Cette dernière remarque de la Commission a été considérée comme inopportune par le Premier ministre. Oubliant ses engagements de concertation, tant avec les partenaires sociaux (malgré une loi de mai 2004), qu’avec les parlementaires de sa propre majorité, qu’il a mis devant le fait accompli, il a précipité l’examen de son CPE par l’Assemblée nationale en utilisant le projet de loi sur l’égalité des chances, précédemment adopté par le Conseil des ministres et il n’a pas hésité à recourir à l’article 49-3 de la Constitution pour raccourcir les débats... Comptant sur “l’effet vacances” pour démobiliser les étudiants, il espérait contrer du même coup les syndicats... Il a déclaré à ce propos : « Notre électorat ne comprendrait pas que nous retirions ce projet », chose surprenante de la part d’un chef de gouvernement : prend-il ses décisions au bénéfice de son seul électorat ou bien de tous les Français concernés ?

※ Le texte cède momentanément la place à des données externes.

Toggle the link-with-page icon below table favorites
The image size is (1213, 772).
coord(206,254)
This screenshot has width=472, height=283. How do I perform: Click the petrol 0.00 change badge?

Le chef de l’État, lui, a déclaré que la loi ayant été votée il faut l’appliquer, ce qui est dans l’ordre des choses. Mais alors que penser de la décision de ramener à 35 % part de l’État dans le capital de Gaz de France, sachant qu’une loi votée en août 2004 garantissait qu’elle ne passerait pas au dessous de 70 % ? Cette mesure est destinée à permettre le mariage de GDF avec Suez, afin de contrer l’offre publique d’achat lancée sur ce groupe privé par une société privée italienne, OPA qualifiée d’agression contre la France par le gouvernement, qui déclare agir ainsi par patriotisme économique. Mais c’est tellement incohérent avec les traités signés et basés au contraire sur la “concurrence libre et non faussée”, que les autres pays de l’Union européenne se mobilisent contre lui à Bruxelles, dénoncent le nationalisme industriel de la France, l’accusent de « protectionisme démagogique » et de « construire des lignes Maginot politiques ».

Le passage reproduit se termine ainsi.